• [Requirements] Output the rows as a JSON list of strings, one string per line and no blank lines, beginning with the line containing "Task: Click the Offen badge for Aktas GmbH" and continuing through the line containing "Action: 1469,872". Leave the pictures out of the answer.

• [Input rows]
..............................

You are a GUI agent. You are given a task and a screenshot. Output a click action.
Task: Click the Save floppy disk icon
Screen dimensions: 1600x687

..............................

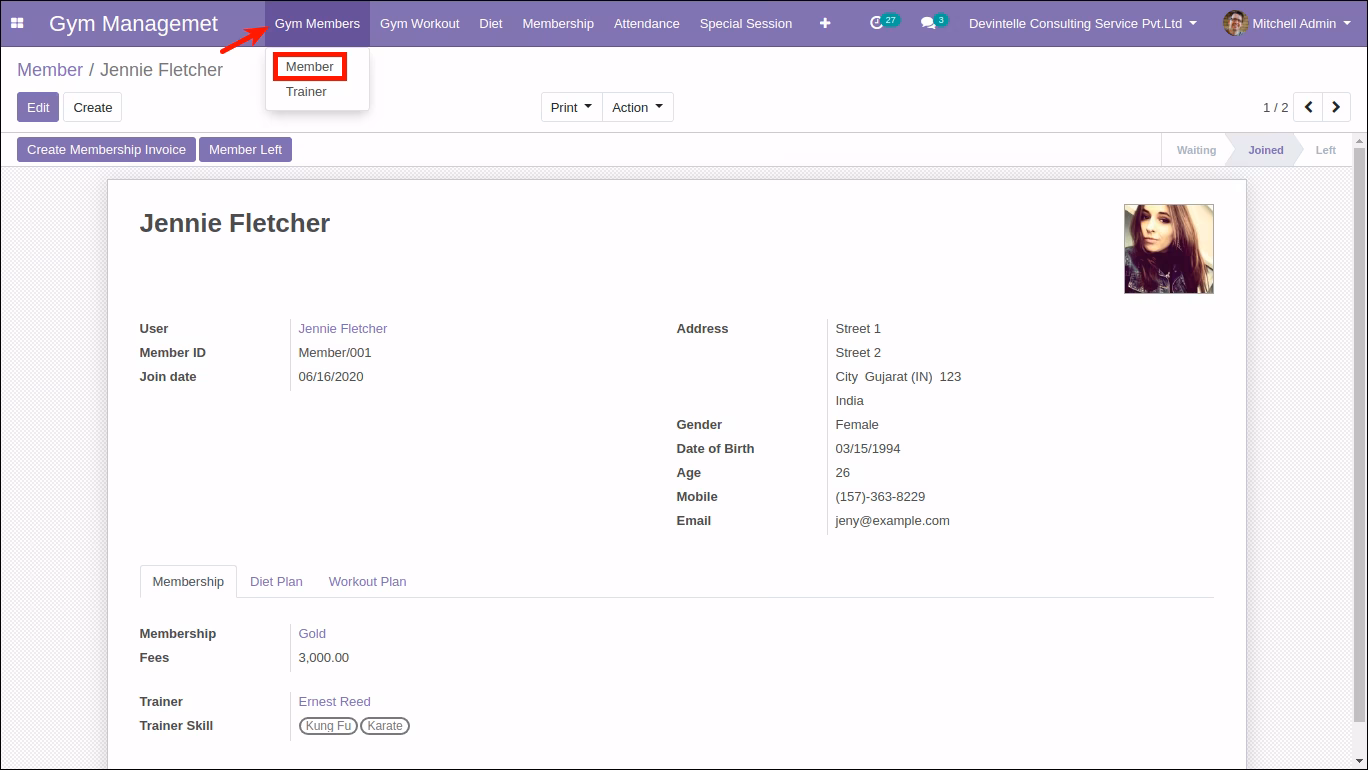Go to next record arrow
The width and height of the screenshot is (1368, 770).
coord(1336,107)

..............................

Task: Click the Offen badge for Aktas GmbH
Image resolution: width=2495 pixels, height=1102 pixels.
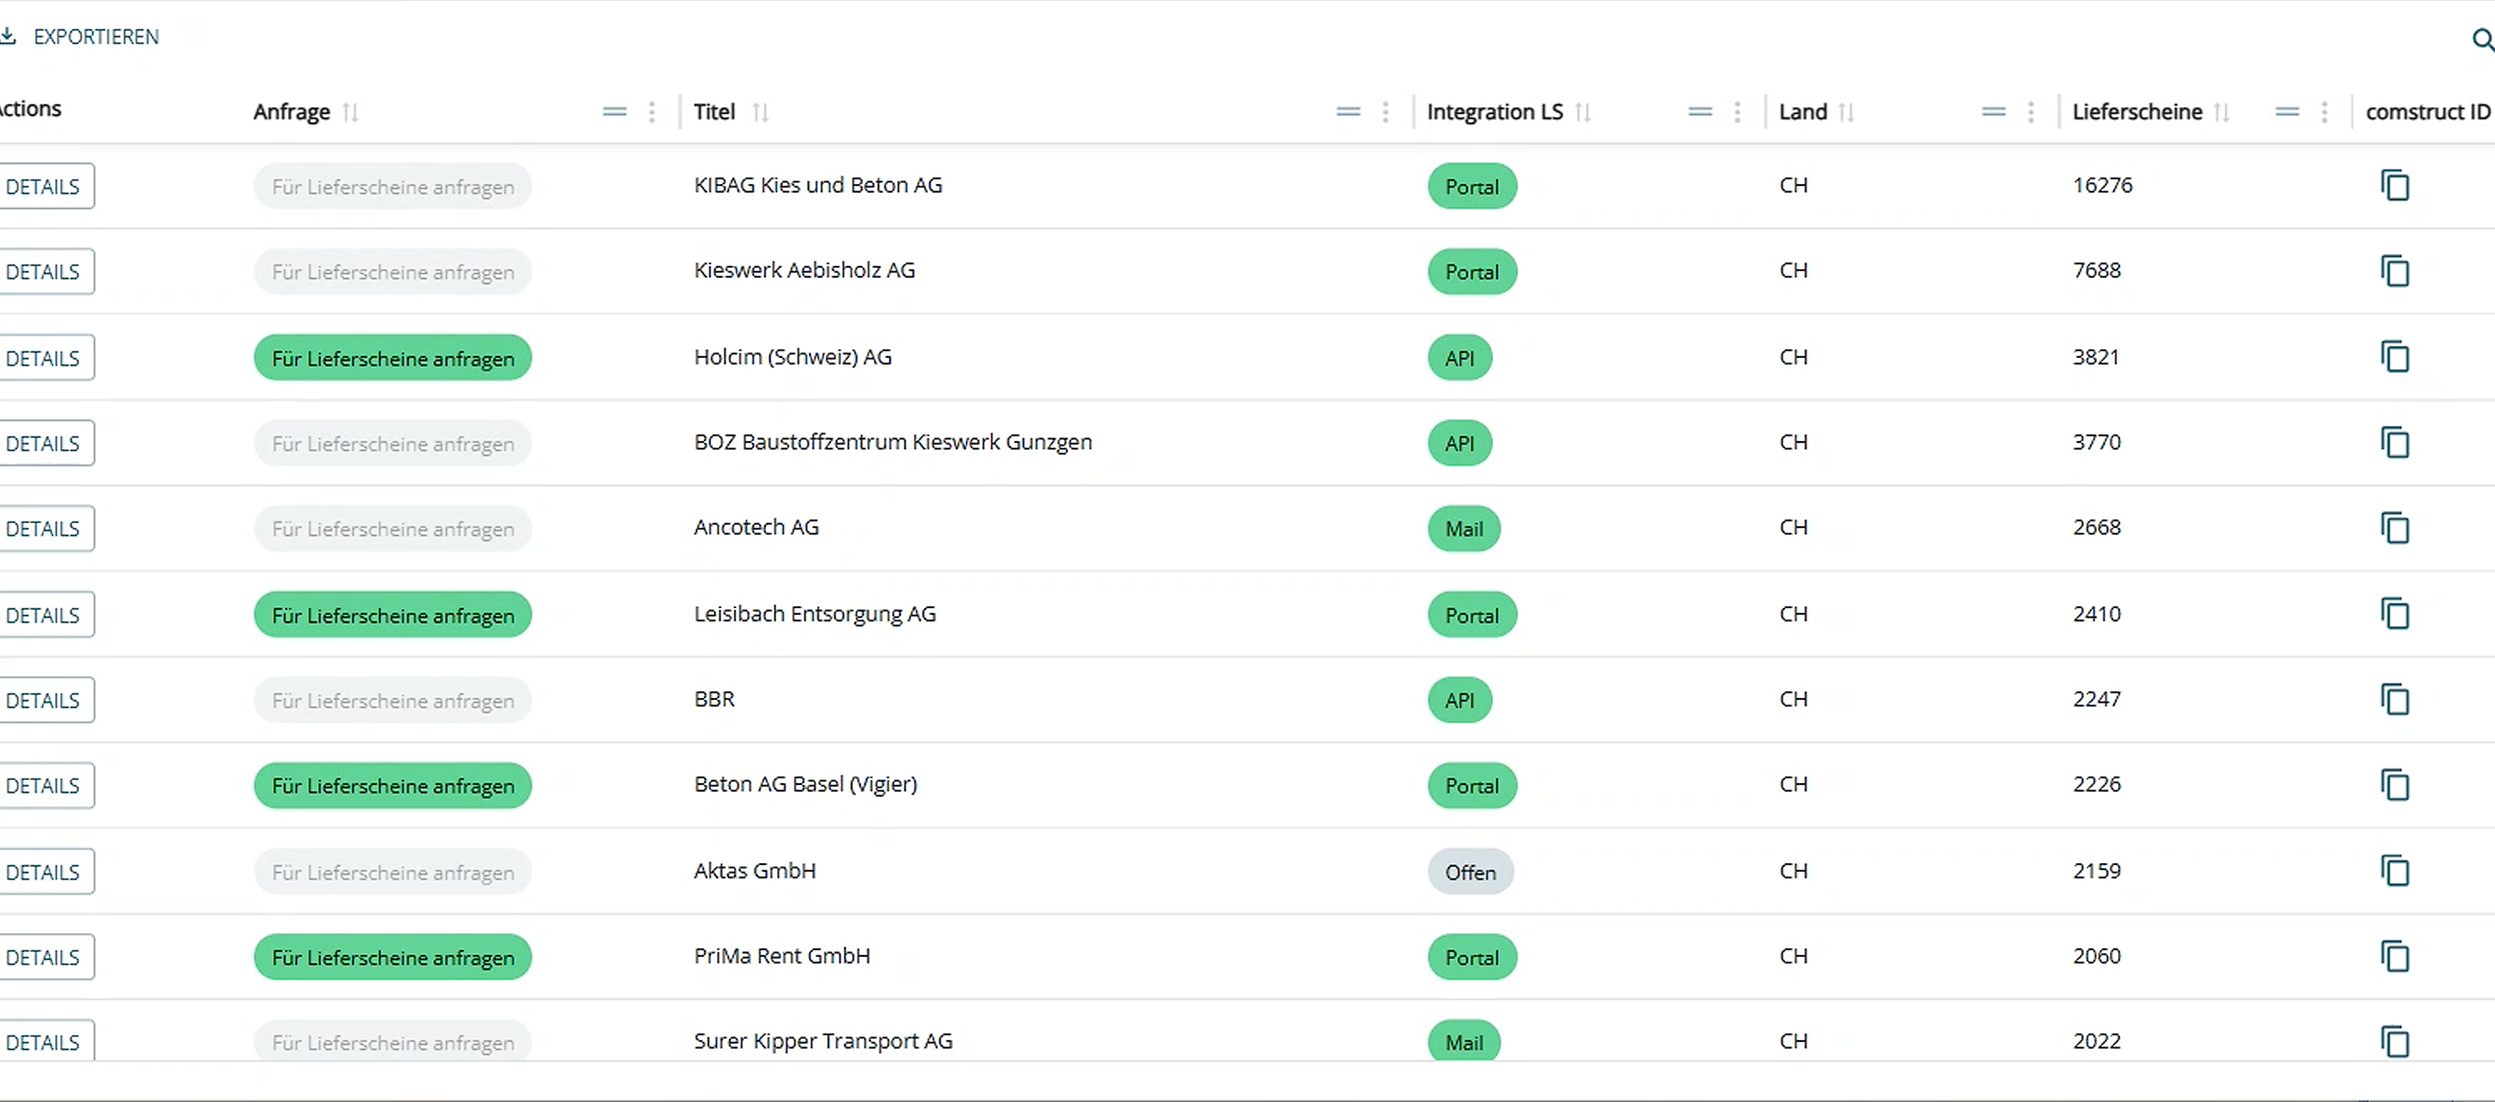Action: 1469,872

..............................

• [Task output]
[
  "Task: Click the Offen badge for Aktas GmbH",
  "Image resolution: width=2495 pixels, height=1102 pixels.",
  "Action: 1469,872"
]